Writing identities: the I, the me, and them.

My background in researching identity construction has informed my writing in a positive manner, as by fortunate associate it means I am able to meet many people and interrogate their lives. It’s also informed my reading, as I now find it much easier to sense a well narrated identity. For me, the vital ingredients involved in constructing identity are the personal, the interpersonal and the societal aspects of experience. This translates into the ‘I’, the ‘me’, and ‘them’.
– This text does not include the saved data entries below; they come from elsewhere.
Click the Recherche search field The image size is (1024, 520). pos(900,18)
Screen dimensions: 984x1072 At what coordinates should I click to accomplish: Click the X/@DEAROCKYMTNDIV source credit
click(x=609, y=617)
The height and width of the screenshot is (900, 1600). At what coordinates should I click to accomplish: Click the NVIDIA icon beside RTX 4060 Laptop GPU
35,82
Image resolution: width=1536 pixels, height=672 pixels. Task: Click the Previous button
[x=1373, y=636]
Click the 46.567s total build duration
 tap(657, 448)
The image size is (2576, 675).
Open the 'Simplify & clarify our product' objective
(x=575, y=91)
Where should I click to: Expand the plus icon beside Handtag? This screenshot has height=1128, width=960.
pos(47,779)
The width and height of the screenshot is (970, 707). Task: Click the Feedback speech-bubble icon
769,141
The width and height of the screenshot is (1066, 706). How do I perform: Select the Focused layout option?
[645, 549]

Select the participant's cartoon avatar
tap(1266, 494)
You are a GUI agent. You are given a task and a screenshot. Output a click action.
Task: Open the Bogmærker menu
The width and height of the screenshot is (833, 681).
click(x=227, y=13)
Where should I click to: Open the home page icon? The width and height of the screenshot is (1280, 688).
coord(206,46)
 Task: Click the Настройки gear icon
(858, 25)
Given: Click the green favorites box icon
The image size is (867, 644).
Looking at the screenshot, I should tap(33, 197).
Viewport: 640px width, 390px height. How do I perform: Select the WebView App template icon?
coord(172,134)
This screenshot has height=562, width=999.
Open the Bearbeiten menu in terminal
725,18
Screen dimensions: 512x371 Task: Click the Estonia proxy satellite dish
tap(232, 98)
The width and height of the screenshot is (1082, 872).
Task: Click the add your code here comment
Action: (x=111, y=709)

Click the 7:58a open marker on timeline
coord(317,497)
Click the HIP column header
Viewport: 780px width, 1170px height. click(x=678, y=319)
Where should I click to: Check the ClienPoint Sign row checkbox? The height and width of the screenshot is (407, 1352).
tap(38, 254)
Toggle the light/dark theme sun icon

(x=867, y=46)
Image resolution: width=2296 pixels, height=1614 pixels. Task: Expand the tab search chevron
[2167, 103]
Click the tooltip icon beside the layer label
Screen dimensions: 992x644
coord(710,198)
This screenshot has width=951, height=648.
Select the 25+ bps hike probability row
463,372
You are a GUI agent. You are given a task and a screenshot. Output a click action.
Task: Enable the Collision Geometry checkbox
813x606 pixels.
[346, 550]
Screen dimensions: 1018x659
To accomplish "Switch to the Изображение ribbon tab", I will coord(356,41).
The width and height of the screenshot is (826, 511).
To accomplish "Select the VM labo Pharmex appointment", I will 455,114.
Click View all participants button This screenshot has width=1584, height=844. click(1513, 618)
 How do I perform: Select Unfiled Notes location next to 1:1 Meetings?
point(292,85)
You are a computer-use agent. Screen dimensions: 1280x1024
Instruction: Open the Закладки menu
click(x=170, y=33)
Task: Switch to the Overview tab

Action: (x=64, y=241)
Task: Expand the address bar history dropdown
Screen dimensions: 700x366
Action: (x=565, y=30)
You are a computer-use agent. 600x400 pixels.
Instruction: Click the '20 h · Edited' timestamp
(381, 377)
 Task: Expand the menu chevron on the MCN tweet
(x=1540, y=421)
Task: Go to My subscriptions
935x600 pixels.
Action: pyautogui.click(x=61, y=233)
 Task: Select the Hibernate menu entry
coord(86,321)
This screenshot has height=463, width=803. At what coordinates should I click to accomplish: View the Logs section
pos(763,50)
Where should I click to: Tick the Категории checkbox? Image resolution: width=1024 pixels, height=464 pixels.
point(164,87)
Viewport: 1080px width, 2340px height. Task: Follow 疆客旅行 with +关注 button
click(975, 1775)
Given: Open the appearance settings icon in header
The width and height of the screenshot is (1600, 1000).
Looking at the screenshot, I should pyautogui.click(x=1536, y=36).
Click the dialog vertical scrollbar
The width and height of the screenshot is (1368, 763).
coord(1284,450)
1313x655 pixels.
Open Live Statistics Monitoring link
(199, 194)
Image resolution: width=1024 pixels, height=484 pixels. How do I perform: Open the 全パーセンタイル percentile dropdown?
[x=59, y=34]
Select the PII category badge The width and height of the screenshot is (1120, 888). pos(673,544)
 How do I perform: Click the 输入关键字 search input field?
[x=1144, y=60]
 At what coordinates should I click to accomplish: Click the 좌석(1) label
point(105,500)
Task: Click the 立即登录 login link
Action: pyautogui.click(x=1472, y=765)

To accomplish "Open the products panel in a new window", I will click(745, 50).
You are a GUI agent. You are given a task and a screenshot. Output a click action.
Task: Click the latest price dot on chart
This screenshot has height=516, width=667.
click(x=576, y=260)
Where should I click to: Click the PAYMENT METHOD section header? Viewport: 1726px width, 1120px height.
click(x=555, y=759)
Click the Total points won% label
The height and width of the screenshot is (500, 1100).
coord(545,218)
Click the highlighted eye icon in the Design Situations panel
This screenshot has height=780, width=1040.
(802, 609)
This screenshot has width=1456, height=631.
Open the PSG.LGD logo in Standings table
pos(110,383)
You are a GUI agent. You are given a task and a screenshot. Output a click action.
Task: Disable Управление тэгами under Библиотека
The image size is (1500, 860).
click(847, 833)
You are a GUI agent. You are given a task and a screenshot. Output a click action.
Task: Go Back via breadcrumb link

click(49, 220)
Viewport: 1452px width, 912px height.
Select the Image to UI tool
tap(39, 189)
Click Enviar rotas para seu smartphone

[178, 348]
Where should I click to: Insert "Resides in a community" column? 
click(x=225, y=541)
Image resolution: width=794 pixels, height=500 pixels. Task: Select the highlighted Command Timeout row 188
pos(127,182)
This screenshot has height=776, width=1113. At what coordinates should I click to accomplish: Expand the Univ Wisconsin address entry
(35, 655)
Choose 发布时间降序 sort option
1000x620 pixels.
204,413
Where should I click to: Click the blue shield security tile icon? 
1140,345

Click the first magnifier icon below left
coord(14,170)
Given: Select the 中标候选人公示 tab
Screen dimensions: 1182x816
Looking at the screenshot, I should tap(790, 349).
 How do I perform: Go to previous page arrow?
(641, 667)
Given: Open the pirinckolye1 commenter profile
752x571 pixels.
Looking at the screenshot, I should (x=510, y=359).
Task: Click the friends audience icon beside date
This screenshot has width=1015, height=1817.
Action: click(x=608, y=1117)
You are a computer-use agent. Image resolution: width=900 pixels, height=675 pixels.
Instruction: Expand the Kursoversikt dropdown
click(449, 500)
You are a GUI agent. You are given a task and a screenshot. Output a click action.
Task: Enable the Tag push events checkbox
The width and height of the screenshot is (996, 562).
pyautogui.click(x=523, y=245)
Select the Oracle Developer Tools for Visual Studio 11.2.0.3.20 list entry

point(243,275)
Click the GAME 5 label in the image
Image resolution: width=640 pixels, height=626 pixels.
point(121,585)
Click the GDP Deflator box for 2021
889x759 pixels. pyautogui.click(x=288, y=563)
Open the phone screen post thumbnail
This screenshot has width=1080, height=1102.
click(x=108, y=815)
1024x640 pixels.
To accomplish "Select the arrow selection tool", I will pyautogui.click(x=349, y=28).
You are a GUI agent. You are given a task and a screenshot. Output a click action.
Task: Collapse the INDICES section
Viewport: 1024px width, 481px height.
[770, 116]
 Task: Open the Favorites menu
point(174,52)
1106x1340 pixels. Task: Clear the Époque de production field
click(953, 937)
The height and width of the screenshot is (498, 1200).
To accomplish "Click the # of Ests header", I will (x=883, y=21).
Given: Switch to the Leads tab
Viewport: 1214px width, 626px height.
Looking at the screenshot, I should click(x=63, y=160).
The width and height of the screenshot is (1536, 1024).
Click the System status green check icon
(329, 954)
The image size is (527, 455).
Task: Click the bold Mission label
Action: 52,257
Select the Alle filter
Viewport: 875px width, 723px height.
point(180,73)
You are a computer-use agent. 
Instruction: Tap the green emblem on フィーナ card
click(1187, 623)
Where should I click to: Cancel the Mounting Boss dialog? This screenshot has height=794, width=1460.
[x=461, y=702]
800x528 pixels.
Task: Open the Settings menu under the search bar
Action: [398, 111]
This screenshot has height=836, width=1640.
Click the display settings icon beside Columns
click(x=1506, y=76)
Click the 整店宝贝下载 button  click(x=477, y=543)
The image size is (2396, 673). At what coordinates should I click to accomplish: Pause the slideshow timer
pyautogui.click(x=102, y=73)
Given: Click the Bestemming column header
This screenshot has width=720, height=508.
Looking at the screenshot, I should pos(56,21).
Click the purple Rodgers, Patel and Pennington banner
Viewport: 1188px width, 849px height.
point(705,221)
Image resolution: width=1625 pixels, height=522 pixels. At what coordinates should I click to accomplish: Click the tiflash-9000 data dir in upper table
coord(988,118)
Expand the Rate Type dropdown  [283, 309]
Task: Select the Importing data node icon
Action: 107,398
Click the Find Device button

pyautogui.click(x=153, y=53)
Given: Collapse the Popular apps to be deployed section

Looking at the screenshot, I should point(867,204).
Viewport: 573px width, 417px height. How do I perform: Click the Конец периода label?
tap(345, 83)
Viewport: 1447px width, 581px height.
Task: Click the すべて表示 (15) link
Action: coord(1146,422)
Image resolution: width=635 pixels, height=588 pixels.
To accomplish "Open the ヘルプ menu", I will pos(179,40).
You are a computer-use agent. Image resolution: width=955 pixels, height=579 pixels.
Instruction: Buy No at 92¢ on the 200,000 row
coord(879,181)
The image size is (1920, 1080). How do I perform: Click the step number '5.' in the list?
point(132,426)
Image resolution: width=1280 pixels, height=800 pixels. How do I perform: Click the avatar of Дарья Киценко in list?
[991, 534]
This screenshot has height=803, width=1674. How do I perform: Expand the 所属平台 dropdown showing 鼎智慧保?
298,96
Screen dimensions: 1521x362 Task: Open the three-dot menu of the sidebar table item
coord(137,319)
Traditional identity deployment in writing often includes only a top level descriptive aspect of appearance, employment and financial status; if we dig deeper, there is a real resonance in the everyday as identities are constructed in and interactive environment. For instance, few of us are trapped entirely inside our own minds. In fact, the connection between the ‘I’ of the inner life and the ‘me’ that acts on the world is and intricate relationship of negotiated expectations of ourselves and the outside world. So, why would the characters we write be any different?

More and more books are tracking the identity construction and reconstruction of women’s lives, and, through examination of older women’s lives as well as young women’s, we are able to see how the various milestones that influence women are played out in the whole life narrative. This book, The Summer Without Men by Siri Hustvedt,reviewed by the Guardian here, will by on my Spring reading list, as it fits into this ‘I, me and them’ paradigm and has the additional dimension of art to inform it. Another wonderfully resonating books is Scarlet Thomas’ Our Tragic Universe. It’s central thread is the anti-story, but Thomas weaves around this her ordinary relationship and a small town life, and how satisfying simple things can be, if you learn to kick back and allow yourself to enjoy them. One aspect of this book I still remember is her pleasure in knitting socks, and I can identify with the way one gets lost in small occupations of the day.

So much of narrative identities are wrapped in the mundane events of everyday life, and for women, although the ‘I’ and the ‘me’ are vibrant and colourful, the outer experience of ‘them’ is steeped in routine and repetitiveness of one day mimicking the next. But surely we don’t want to hear about this, we would rather have the drama and the eventful stress of a fast moving, exciting life?
I guess it depends on whether the reader is looking for a quick distracting fix, or for writing that mirrors life. Do we suspend our belief and aspire to a drama-laden life, or do we seek to identify with others? In a worse time of my life I realised that if I listened to song lyrics and they described my sadness, then someone else must have had the same feeling, and I would not die of a broken heart. It can be the same for books, a kind of shared consciousness that pats the shoulder and reassures that you are not alone.

High drama is not for me. I prefer to read and write about the minutiae of the day, for this is where the soul is. We cry in private and hurt alone, leaving the meetings with friends for a canned account of lost love, lost lives. If I am to know other women’s lives, I need to know the ‘I’, the ‘me’ and the ‘them’.